Bulan Islam yang didasarkan pada peredaran bulan mengelilingi bumi membentuk sistem penanggalan yang dikenal sebagai kalender Hijriah. Kalender ini tersusun atas 12 siklus sinodis bulan, dengan panjang tiap bulan sekitar 29 hingga 30 hari, bergantung pada rukyat hilal.
Berbeda dari kalender Masehi yang mengikuti revolusi bumi mengelilingi matahari, kalender Hijriah bersifat lunar dan menetapkan awal hari sejak matahari terbenam. Jadi, 1 Hijriah berapa Masehi? Karena dasar astronominya berbeda, urutan bulan Hijriah mulai dari bulan Muharram hingga Dzulhijjah tidak sejajar dengan tanggal dalam kalender Masehi.

▶ **Data Tersedia**:
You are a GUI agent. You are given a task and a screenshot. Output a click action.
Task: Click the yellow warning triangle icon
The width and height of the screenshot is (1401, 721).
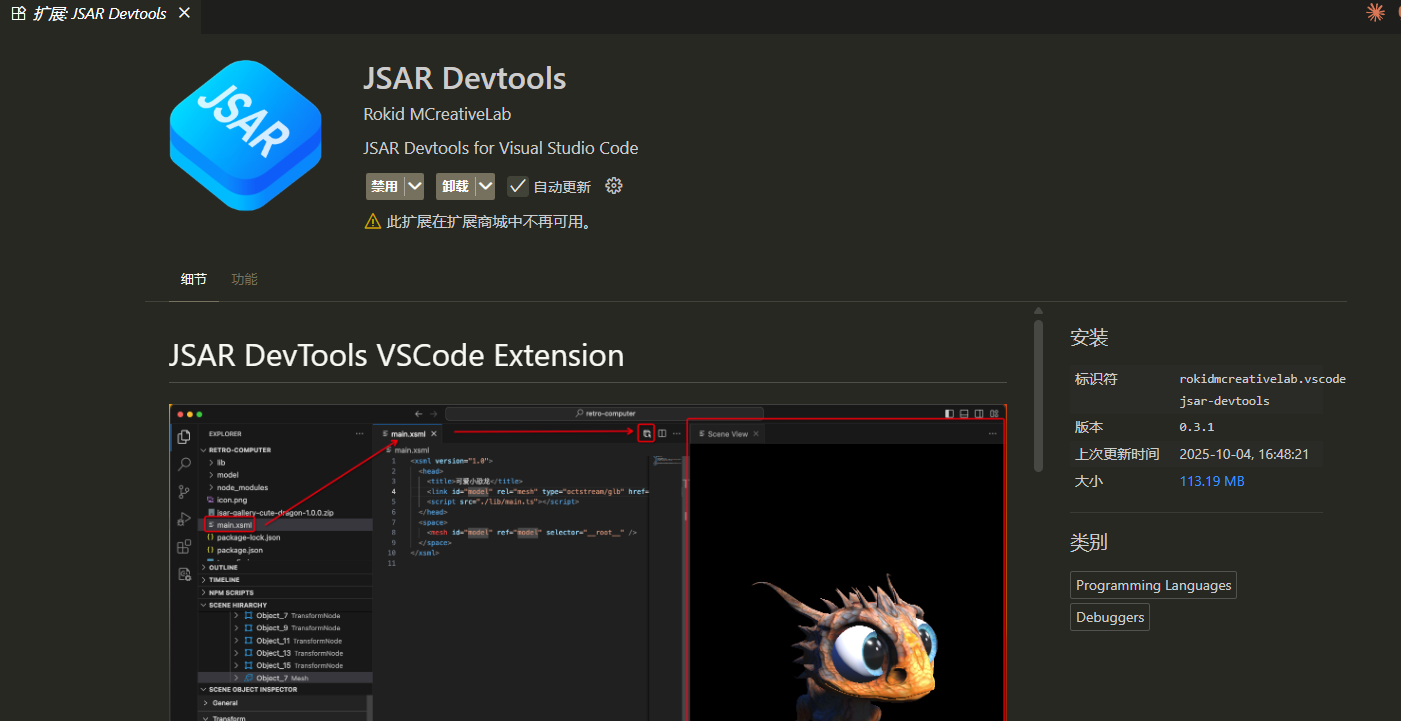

▶ **Rangkaian Tugas**:
1. Sebutkan semua benda langit yang disebut dalam teks tentang kalender Hijriah.
2. Kutiplah secara persis bagian teks tentang kalender Hijriah yang dimulai dari "Bulan Islam yang" dan berakhir pada "pada rukyat hilal.".
Materi tersebut tidak diperlukan dalam pengerjaan ini.

▶ **Hasil Latihan**:
1. Bulan, bumi, dan matahari.

2.
Bulan Islam yang didasarkan pada peredaran bulan mengelilingi bumi membentuk sistem penanggalan yang dikenal sebagai kalender Hijriah. Kalender ini tersusun atas 12 siklus sinodis bulan, dengan panjang tiap bulan sekitar 29 hingga 30 hari, bergantung pada rukyat hilal.